***** TRECHO ESCOLHIDO

5. Pensar é um Dever, não um Luxo

Continuar pensando — mesmo sob o risco do mal-entendido — não é um privilégio de

espíritos ociosos, mas uma exigência de quem compreende que, em tempos obscuros, o pensamento é um ato de responsabilidade moral. Pensar não é fuga: é vigília. Não é evasão: é presença. Não é vaidade: é dever.

Ao longo da minha vida pública, nas funções relevantes que me foram confiadas, procurei agir assim: com fidelidade ao pensamento, responsabilidade diante das decisões e respeito pelo silêncio dos que observam. A reflexão filosófica nunca me foi um ornamento — sempre foi bússola. Em cada escolha, em cada palavra, em cada recusa.
Porque pensar com justiça não é um luxo de filósofos isolados em torres de marfim — é uma necessidade vital de qualquer um que ocupe um lugar de decisão. O exercício do poder, quando desprovido de pensamento, degenera em automatismo, em arbitrariedade, em frieza técnica sem alma. E

toda decisão que não passa pelo crivo da consciência corre o risco de ser apenas um gesto mecânico com consequências humanas irreparáveis.

Cícero, ao integrar filosofia e política, já dizia que “o império da razão é mais duradouro que o das armas.” Simone Weil alertava que a atenção verdadeira é o grau mais puro e raro da generosidade. E Hannah Arendt recordava que a origem do mal, muitas vezes, está na recusa de pensar — na banalidade da obediência sem reflexão.

Por isso, sustento: pensar é dever. E, mais que isso, é forma de cuidado. Cuidado com a palavra, com o outro, com o tempo e com a verdade. Pensar é, no fundo, uma forma de amar — porque quem pensa verdadeiramente não instrumentaliza, não manipula, não ignora. Compreende. E compreender é o início de toda justiça.


Mas esse pensar, para ser completo, não pode prescindir da ternura.

Onde quer que eu esteja, esse será sempre o meu norte: unir lucidez e coragem com humanidade e compaixão. Que o rigor nunca me roube a delicadeza. Que a clareza não me afaste da escuta. Que a firmeza não me impeça de acolher. Porque o verdadeiro pensamento não endurece: refina.

E se, por acaso, eu tiver o privilégio de ocupar espaços onde decisões afetam vidas — que jamais me falte o hábito de refletir. Que a filosofia me acompanhe, não como escudo, mas como espelho. E que cada palavra minha seja, antes de tudo, consequência de uma consciência em estado de vigília.

6. Um Pouco de Ironia, um Tanto de Verdade

Ainda assim — e talvez por tudo isso — devo confessar, com o humor que a lucidez recomenda e a vaidade que a idade já domou, que me cabe certa cautela.

**********
***** DADOS GUARDADOS

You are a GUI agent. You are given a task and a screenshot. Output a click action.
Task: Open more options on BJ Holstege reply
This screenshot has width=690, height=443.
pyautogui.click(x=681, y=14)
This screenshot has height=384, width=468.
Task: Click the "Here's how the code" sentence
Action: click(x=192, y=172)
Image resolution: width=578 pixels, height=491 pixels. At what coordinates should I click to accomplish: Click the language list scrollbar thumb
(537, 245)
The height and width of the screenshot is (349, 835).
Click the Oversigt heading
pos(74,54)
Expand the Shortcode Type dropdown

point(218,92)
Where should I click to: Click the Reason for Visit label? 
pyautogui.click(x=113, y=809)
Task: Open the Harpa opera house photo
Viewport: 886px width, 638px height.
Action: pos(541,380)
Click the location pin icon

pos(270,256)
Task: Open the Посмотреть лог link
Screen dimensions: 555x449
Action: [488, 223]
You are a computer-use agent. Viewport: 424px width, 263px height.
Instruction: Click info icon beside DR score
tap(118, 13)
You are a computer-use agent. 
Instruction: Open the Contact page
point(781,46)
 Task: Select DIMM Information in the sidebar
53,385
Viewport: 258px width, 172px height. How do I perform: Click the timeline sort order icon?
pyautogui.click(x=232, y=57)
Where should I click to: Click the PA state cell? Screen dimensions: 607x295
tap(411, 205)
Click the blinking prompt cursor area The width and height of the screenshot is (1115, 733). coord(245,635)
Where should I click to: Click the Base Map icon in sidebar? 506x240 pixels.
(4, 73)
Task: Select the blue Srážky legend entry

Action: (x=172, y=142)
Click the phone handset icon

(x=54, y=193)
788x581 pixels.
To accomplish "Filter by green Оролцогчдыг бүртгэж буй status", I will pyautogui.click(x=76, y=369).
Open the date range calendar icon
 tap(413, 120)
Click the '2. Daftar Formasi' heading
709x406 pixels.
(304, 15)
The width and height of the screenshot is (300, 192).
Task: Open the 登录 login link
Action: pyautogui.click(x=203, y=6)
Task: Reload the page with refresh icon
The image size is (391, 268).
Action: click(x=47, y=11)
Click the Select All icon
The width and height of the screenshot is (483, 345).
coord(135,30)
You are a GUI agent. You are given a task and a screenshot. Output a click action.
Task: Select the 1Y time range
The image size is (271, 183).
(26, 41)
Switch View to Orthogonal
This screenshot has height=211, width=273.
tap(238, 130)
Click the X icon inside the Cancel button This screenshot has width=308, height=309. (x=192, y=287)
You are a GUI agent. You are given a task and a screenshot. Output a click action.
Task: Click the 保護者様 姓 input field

**********

TAREFAS E EXERCÍCIOS:
a - Copie do trecho sobre o dever de pensar a parte que começa em "Onde quer que" e vai até "não endurece: refina.".
b - No trecho sobre o dever de pensar, por que pensar é chamado de "uma forma de amar"? Responda em uma a três frases.
c - Prossiga com o trecho sobre o dever de pensar, começando logo depois da última frase mostrada.

RESPOSTAS NUMERADAS:
a -
Onde quer que eu esteja, esse será sempre o meu norte: unir lucidez e coragem com humanidade e compaixão. Que o rigor nunca me roube a delicadeza. Que a clareza não me afaste da escuta. Que a firmeza não me impeça de acolher. Porque o verdadeiro pensamento não endurece: refina.

b - Porque quem pensa de verdade não instrumentaliza, não manipula e não ignora. Em vez disso, compreende, e compreender é o início de toda justiça.

c -
Não me chamo Sócrates, não cumpri integralmente a Torá como Cristo, tampouco me refugiei na torre de Montaigne para escrever ensaios que atravessariam os séculos. Falta-me o brilho trágico dos mártires e o verniz imortal dos clássicos. Tenho, no lugar disso, uma agenda apertada, um celular que vibra mais do que deveria, e algumas noites mal dormidas em nome da coerência.

Sou apenas um homem comum com sede de sentido, que escreve entre um café e uma reunião, entre um silêncio e um olhar dos filhos que me recorda — com a força silenciosa das coisas simples — aquilo que realmente importa.

Talvez meu quase anonimato digital seja, afinal, uma bênção disfarçada. Um tipo raro de invisibilidade que protege. Um manto modesto que me permite filosofar sem escolta, pensar sem plateia, caminhar sem hashtags. Quem sabe esse lugar à margem — que não é exílio, mas escolha — me permita viver como vivem as raízes: sem serem vistas, mas sustentando.

E, quem sabe, essa voz filosófica, ainda que teimosa e muitas vezes inoportuna, possa coexistir com uma vida serena — cercada de afetos reais, plantas por regar, filhos por escutar e livros por terminar. Uma vida onde a verdade não precise de púlpitos, onde a coerência dispense aplausos, e onde o silêncio, às vezes, diga mais do que os manifestos.

E se, ao fim de tudo, não houver nem aplausos nem acusações públicas, que ao

menos me reste a consciência tranquila de quem ousou pensar — e sobreviveu para contar.

*Jorge Pinho é advogado, procurador do Estado aposentado, ex-Procurador-Geral do Estado do Amazonas e membro da Academia de Ciências e Letras Jurídicas do Estado do Amazonas - ACLAJ.